Białystok przeciw pomysłom Nowackiej
Białostoccy radni przyjęli stanowisko ws. nauki religii w szkołach. Podkreślono, że religia odgrywa dużą rolę w kształtowaniu systemu wartości młodych ludzi i nie godzą się na rugowanie jej ze szkół
Inicjatorką przyjęcia stanowiska była radna PiS Agnieszka Rzeszewska i zgłaszała je w imieniu klubu PiS, który w radzie jest w opozycji. Ostateczna treść stanowiska - po poprawkach zaproponowanych przez radną KO Ewę Tokajuk - została przez inicjatorkę uznana jako autopoprawka.
Za przyjęciem stanowiska zagłosowało 22 radnych, nikt nie był przeciw, nikt nie wstrzymał się od głosu, cztery osoby nie wzięły udziału w głosowaniu (z KO), dwie były nieobecne.
"Rada Miasta Białystok wyraża poparcie dla utrzymania nauki religii w szkołach. Religia jako przedmiot szkolny odgrywa ważną rolę w kształtowaniu systemu wartości i tożsamości moralnej młodego pokolenia Polaków. Religia w szkole nie tylko przekazuje wiedzę o wierze, ale również uczy tolerancji, szacunku, dialogu i odpowiedzialności za drugiego człowieka" - czytamy w przyjętym stanowisku.

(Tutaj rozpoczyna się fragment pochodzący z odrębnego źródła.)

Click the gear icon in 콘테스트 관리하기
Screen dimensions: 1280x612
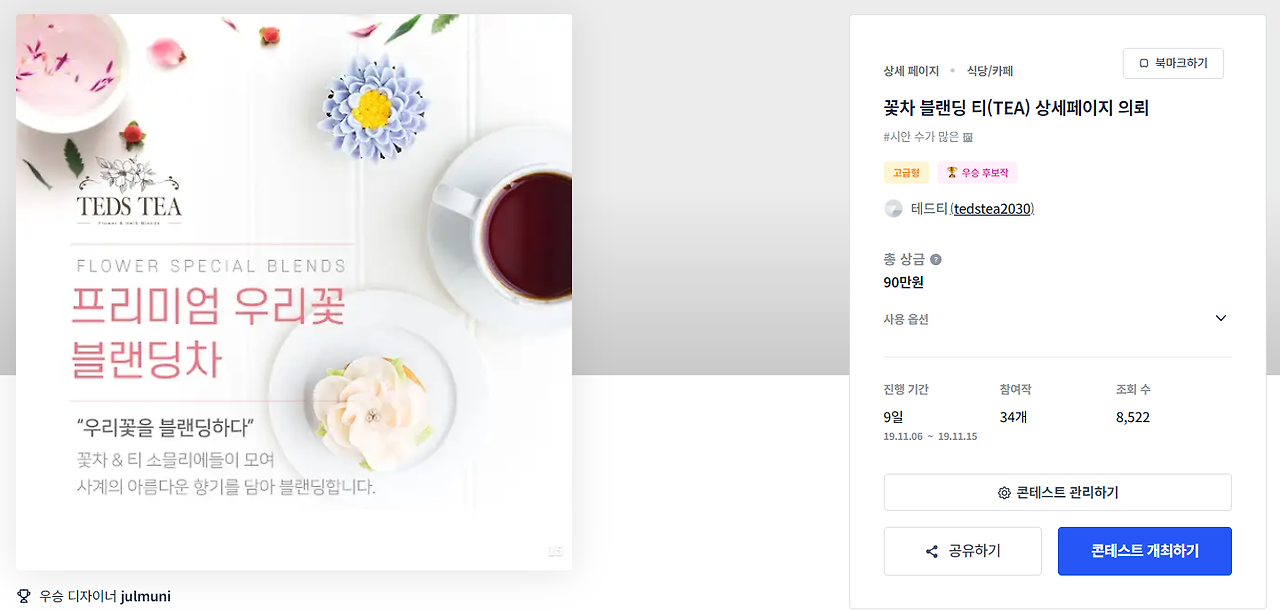click(1004, 493)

Radni opowiedzieli się jednocześnie za poszanowaniem praw uczniów i rodziców do wychowania w zgodzie z własnymi przekonaniami oraz zagwarantowaniem obecności lekcji religii w szkole. "Tak dla religii w szkołach, tak dla wolności wyboru, tak dla wartości" - napisali w stanowisku radni.
Religia uczy tolerancji
Radna Rzeszewska podkreślała, że religia w szkole nie tylko przekazuje wiedzę o wierze, ale także "uczy tolerancji, szacunku, dialogu i odpowiedzialności za drugiego człowieka", a decyzję o uczestnictwie w tych zajęciach podejmują rodzice.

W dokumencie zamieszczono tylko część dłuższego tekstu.